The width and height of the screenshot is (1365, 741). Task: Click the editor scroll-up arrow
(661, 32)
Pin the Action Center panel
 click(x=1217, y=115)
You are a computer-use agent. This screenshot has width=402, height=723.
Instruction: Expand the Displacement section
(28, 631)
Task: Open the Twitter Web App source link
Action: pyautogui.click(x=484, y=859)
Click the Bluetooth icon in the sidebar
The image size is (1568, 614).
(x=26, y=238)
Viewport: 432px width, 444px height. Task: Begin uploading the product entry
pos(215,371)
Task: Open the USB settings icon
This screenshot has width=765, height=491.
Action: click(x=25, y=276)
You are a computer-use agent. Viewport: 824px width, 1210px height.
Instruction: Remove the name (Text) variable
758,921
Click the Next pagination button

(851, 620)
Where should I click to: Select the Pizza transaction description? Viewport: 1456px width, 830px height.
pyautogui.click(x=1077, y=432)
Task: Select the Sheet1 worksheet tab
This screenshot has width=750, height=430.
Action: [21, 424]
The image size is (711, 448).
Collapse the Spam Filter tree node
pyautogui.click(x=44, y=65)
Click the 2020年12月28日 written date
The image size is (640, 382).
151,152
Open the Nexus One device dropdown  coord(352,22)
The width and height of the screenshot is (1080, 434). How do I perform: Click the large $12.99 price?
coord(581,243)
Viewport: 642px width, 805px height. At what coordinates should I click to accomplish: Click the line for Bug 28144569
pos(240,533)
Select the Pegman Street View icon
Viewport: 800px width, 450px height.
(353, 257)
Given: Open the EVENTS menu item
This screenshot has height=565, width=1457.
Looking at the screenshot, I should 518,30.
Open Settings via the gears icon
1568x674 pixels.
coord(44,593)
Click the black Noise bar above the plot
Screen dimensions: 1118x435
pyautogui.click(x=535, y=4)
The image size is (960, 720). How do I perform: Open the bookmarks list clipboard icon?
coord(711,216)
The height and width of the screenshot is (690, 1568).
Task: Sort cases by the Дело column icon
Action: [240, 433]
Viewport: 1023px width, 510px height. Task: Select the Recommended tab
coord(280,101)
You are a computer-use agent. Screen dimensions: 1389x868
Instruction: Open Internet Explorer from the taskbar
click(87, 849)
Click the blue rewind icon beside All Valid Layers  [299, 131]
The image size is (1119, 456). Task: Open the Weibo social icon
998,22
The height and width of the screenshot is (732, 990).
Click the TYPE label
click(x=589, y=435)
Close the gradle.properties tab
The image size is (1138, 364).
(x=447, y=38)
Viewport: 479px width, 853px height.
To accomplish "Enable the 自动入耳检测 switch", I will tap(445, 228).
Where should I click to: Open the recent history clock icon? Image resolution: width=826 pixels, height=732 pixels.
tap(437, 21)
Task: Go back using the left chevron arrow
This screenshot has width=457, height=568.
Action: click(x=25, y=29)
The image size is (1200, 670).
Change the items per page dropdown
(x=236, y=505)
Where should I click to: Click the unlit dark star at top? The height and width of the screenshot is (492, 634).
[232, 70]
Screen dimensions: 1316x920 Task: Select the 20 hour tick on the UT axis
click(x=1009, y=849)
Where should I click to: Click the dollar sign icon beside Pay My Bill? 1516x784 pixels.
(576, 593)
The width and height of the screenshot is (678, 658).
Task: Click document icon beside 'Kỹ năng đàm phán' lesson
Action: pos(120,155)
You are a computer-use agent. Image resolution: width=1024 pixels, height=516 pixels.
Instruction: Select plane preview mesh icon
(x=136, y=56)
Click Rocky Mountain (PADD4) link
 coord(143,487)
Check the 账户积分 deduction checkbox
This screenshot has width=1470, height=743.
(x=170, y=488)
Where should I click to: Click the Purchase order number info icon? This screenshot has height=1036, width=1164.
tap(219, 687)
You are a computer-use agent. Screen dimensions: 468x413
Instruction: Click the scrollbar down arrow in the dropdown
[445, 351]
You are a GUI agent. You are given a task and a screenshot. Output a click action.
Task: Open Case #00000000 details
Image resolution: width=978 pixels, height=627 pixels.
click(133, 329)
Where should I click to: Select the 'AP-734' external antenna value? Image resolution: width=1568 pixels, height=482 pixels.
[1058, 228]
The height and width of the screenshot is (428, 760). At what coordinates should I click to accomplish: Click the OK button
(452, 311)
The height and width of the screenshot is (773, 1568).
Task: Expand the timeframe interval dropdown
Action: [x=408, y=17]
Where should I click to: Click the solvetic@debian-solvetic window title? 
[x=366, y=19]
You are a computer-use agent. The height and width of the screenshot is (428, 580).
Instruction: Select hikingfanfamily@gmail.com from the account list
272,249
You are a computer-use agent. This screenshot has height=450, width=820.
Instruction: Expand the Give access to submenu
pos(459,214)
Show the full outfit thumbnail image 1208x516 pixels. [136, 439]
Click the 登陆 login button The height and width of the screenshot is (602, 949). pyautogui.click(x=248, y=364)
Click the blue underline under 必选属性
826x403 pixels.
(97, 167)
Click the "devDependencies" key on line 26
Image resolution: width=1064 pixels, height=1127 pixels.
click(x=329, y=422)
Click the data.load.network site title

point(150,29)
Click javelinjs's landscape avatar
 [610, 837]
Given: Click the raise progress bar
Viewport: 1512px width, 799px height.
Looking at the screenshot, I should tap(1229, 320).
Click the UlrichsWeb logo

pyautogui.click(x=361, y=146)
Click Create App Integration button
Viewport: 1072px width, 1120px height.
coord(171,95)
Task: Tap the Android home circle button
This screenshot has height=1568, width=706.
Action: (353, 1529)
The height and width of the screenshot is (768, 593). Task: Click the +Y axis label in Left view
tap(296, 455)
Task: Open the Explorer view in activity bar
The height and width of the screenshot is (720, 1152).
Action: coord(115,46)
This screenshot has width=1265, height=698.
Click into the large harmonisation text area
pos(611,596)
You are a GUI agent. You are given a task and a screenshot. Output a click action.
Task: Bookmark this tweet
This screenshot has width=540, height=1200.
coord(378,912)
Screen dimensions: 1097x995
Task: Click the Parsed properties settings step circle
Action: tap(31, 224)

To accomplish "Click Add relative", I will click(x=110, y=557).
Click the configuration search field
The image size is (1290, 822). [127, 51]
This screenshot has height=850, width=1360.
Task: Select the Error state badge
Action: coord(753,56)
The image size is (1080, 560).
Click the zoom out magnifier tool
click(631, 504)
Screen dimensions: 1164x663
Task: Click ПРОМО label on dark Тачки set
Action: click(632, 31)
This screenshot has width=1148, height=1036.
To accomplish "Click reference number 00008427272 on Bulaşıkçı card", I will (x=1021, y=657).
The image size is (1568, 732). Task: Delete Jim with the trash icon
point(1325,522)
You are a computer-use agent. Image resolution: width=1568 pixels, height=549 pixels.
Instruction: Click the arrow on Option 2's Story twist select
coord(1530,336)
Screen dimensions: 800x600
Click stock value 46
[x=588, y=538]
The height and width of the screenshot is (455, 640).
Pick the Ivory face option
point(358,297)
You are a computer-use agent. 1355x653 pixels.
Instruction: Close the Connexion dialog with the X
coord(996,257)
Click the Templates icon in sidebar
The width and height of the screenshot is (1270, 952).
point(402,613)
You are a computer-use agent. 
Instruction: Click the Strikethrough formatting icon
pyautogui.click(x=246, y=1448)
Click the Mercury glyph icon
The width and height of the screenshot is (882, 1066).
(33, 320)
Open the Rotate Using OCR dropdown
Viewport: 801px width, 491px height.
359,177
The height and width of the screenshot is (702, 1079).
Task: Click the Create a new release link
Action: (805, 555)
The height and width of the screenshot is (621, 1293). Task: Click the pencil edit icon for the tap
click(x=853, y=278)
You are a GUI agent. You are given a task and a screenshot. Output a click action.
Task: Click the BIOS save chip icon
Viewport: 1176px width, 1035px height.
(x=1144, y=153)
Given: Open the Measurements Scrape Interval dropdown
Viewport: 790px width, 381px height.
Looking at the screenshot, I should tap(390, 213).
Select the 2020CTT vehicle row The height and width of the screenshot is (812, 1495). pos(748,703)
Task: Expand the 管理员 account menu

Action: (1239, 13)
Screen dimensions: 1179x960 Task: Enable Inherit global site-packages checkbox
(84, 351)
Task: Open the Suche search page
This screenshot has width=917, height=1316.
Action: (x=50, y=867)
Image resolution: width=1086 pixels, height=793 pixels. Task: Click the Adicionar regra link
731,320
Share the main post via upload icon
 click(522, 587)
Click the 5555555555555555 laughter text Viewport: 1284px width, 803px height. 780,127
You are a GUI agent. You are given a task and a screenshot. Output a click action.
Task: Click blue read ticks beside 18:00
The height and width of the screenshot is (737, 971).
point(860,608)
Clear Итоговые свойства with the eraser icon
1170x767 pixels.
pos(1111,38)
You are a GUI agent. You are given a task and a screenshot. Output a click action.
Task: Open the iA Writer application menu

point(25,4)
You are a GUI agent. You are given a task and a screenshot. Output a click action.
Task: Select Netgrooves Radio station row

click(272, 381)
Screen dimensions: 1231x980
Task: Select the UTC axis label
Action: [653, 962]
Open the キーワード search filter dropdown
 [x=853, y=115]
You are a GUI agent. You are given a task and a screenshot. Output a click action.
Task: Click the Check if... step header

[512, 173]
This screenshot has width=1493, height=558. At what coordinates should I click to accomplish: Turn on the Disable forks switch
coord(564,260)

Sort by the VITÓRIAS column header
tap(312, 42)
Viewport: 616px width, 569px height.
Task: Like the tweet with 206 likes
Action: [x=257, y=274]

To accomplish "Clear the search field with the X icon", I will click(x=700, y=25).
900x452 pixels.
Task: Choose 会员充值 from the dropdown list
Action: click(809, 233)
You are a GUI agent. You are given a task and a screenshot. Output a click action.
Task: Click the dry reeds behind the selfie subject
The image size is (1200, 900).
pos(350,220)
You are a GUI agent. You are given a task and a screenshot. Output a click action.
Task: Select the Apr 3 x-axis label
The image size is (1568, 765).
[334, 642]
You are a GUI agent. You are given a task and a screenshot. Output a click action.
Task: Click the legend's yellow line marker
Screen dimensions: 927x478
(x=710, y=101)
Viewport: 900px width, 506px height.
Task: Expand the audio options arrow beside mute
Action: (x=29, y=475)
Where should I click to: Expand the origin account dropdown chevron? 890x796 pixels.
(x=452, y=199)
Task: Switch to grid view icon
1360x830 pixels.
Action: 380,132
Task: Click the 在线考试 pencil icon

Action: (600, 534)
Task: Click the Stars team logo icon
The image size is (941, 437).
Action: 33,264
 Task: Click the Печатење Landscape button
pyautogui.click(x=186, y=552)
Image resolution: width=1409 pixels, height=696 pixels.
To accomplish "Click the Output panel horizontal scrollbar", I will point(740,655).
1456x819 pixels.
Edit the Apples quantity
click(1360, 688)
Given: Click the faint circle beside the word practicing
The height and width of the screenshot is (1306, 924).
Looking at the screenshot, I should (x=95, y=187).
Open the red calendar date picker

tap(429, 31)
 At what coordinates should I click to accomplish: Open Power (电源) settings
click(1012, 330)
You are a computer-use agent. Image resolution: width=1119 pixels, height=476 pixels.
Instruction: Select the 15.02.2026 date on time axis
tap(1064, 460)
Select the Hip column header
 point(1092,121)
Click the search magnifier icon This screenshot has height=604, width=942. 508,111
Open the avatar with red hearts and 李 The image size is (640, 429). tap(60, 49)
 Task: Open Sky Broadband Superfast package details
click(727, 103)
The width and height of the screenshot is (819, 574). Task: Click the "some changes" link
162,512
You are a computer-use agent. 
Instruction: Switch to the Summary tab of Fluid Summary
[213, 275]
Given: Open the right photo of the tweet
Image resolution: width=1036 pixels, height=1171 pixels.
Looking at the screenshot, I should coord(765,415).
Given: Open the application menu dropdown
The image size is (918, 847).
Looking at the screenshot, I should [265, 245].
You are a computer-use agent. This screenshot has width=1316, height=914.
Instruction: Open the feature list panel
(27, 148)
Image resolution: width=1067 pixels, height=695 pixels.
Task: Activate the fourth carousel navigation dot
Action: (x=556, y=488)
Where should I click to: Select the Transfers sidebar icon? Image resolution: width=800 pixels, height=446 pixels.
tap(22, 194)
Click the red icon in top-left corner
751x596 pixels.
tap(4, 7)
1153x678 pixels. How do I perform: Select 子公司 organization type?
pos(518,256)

....

● **DIRECTIONS FOR THIS TASK**
Nothing but the lines above from the one containing "Task: Open the Explorer view in activity bar" through the one containing "You are a computer-use agent. 1355x653" should appear in the answer, each repeated exactly.

● **FINISHED TASK**
Task: Open the Explorer view in activity bar
The height and width of the screenshot is (720, 1152).
Action: coord(115,46)
This screenshot has width=1265, height=698.
Click into the large harmonisation text area
pos(611,596)
You are a GUI agent. You are given a task and a screenshot. Output a click action.
Task: Bookmark this tweet
This screenshot has width=540, height=1200.
coord(378,912)
Screen dimensions: 1097x995
Task: Click the Parsed properties settings step circle
Action: tap(31, 224)

To accomplish "Click Add relative", I will click(x=110, y=557).
Click the configuration search field
The image size is (1290, 822). [127, 51]
This screenshot has height=850, width=1360.
Task: Select the Error state badge
Action: coord(753,56)
The image size is (1080, 560).
Click the zoom out magnifier tool
click(631, 504)
Screen dimensions: 1164x663
Task: Click ПРОМО label on dark Тачки set
Action: click(632, 31)
This screenshot has width=1148, height=1036.
To accomplish "Click reference number 00008427272 on Bulaşıkçı card", I will (x=1021, y=657).
The image size is (1568, 732). Task: Delete Jim with the trash icon
point(1325,522)
You are a computer-use agent. Image resolution: width=1568 pixels, height=549 pixels.
Instruction: Click the arrow on Option 2's Story twist select
coord(1530,336)
Screen dimensions: 800x600
Click stock value 46
[x=588, y=538]
The height and width of the screenshot is (455, 640).
Pick the Ivory face option
point(358,297)
You are a computer-use agent. 1355x653 pixels.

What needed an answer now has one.